Selected Initial Wireframe Screens
As I continued working on the wireframes, we felt that we were heading in the right direction but decided to confirm that with a little user research, so we ran a customer survey to see what they said would prioritize on a product detail page. Essentially users were served up a survey asking them to rank benefits and information about a product in terms of its importance to them when making a purchase decision. The survey results confirmed our theory that the most important information beyond the basic details of price, product name, and image was this idea of the product value prompt that I'd created in my wireframes. It also revealed that while our users didn’t want a laundry list of exotic ingredients, they were impressed and surprised by the natural ingredients in Harry’s products like the Aloe Vera in the $8 Post Shave Balm and the volcanic rock in the $7 Face Wash, so it was a differentiator for us in the space to include some of this content. It also revealed that what we thought was a mere detail - free shipping on orders over $10 - was a substantial benefit in the minds of many customers, so we knew we needed to include this information somewhere on the product detail page instead of just including it at checkout.
We didn’t want to change the design of the page just to change it, and we wanted any results of our changes to be clearly attributable and testable. For that reason we decided to go with the product page concept featuring a large image on the left and product name, price, details and call to action (CTA) on the right. This was a simple, approachable design pattern is a standard of the e-commerce space, making it intuitive for our users. Additionally by keeping the general layout of the page relatively similar to our existing page, we would be better able to measure the results of incorporating more product information at the top of the page.
In support of our content strategy, the design direction I took with wireframes featured a prominent value proposition statement and an accordion with the product benefits and details in it. By default on page load, the top accordion would be open, showing the key product benefits. By using an accordion, more detailed product benefits would still be available for users with a mere click rather than requiring them to scroll through the full page. Additionally, we decided to tweak the placement of the Add to Cart button on mobile to be visible on initial page load and then pin to the bottom of the browser as the user scrolled down.
The visual design did not change greatly from the wireframe concepts and primarily just added a visual layer to them. However, one notable change we decided to make was to incorporate a callout about free shipping just below the Add to Next Shipment button. This reflected our user survey that showed that this a valuable benefit to many customers and with it's placement near the CTA we hoped to sway users at the moment of decision. The look and feel and image selection were primarily done by the visual designer on our team, but final UI tweaks for handoff (particularly on mobile) were done by me.
The Visual Design
We decided to use an A/B test to measure our new product page design rather than running user tests with a prototype. There were several reasons for this. First, we were confident in the basic usability of our design. It aligned with general e-commerce norms in terms of layout, and we had also followed basic usability guidelines around contrast, font size, and tap target sizes. Second, the key metric for this redesign was ultimately to increase the number of users who were visiting these pages and then making a purchase. Real-world purchase intent is almost impossible to model in a simulated user test.

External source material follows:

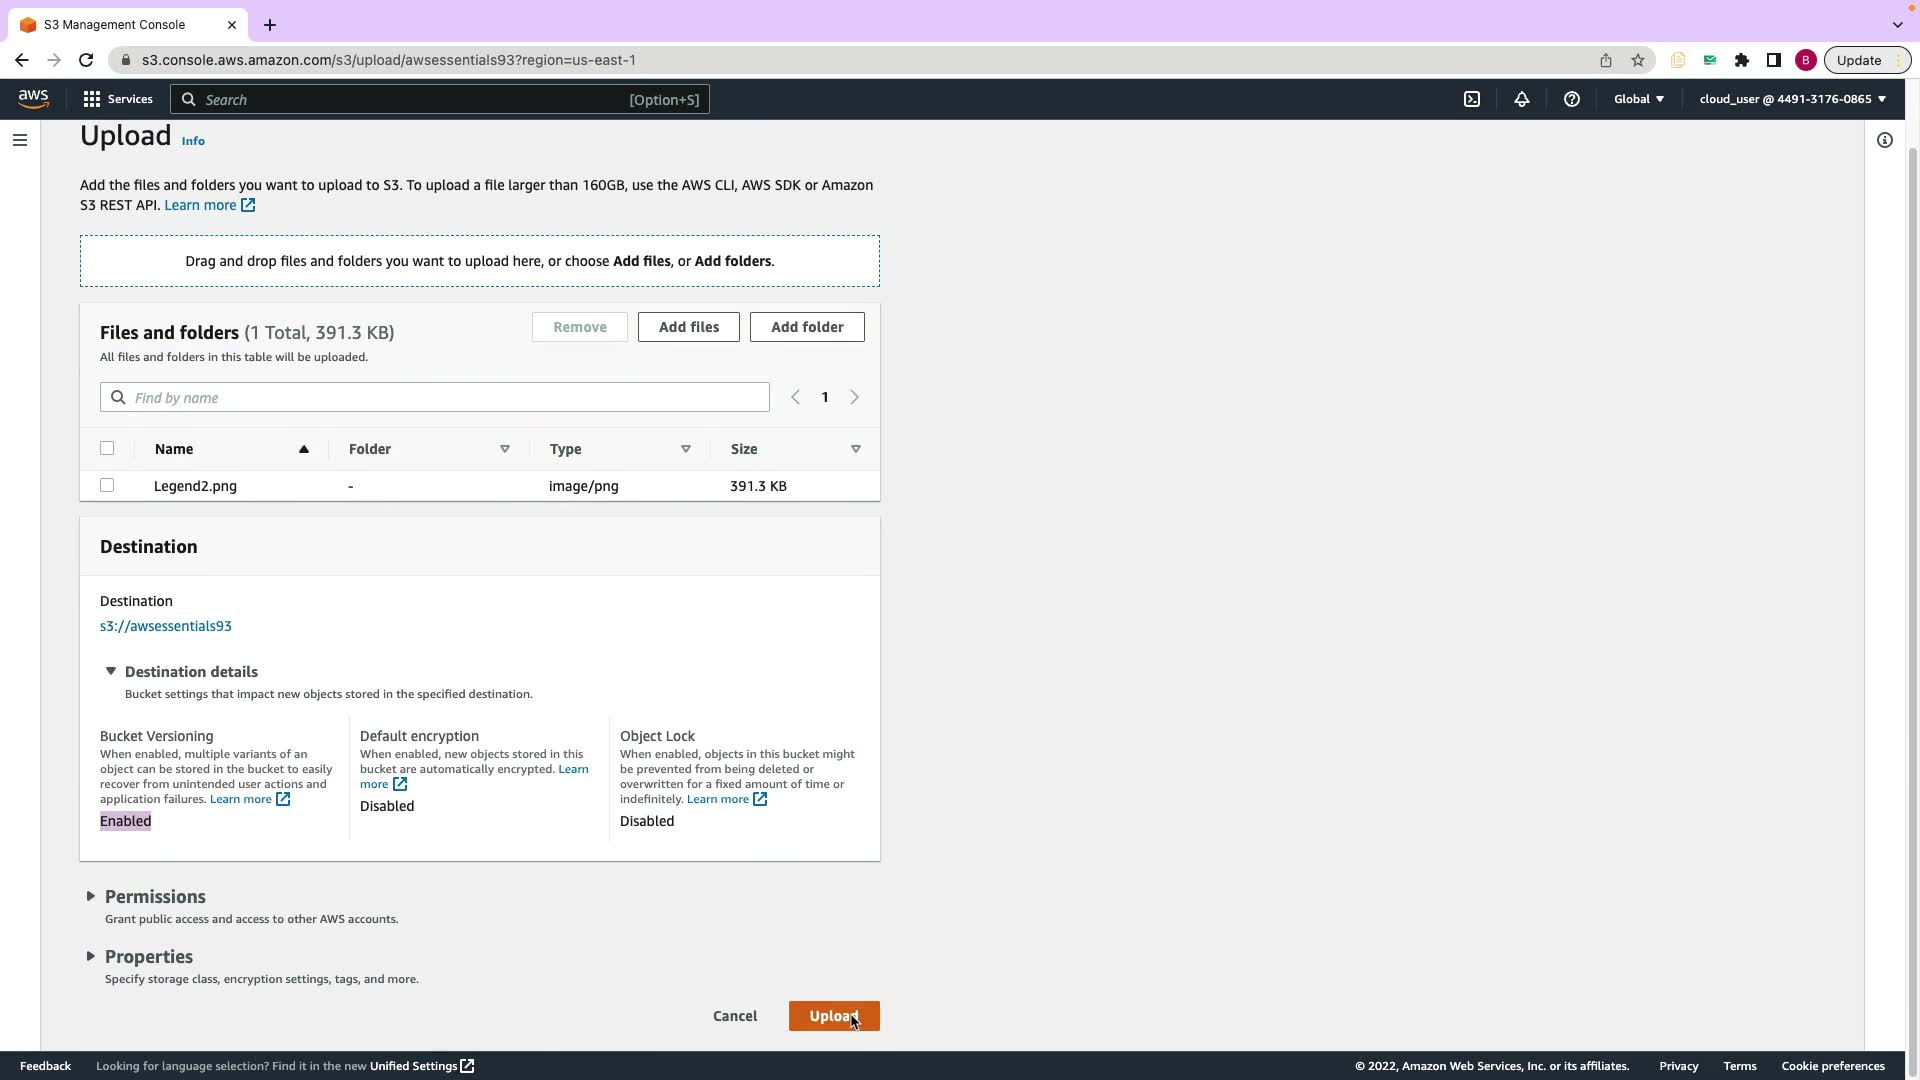This screenshot has width=1920, height=1080.
Task: Select all files header checkbox
Action: point(107,448)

Of course, there was some inherent risk in jumping straight to an A/B test, so we started with a small subset of users by taking advantage of a quirk in the site architecture of Harrys.com. When a Harry’s Shave Plan subscriber is about to have their next subscription box shipped, he or she will receive an email informing him or her that the next box is about to ship and asking them if they want to add any products to the order or change their delivery date. If the user, clicks through on any of the products they can add, he or she is taken to a product detail page that is visually identical to the normal product detail pages but that also has a different URL. We used these parallel pages to launch our initial A/B test.
The new product detail pages outperformed our expectations, increasing the conversion rate by 6%. Taking a more conservative estimate, if the new design is able to generate even just a 3.5% conversion increase once rolled out across all pages, it would still generate an additional $1.5 million in revenue per year.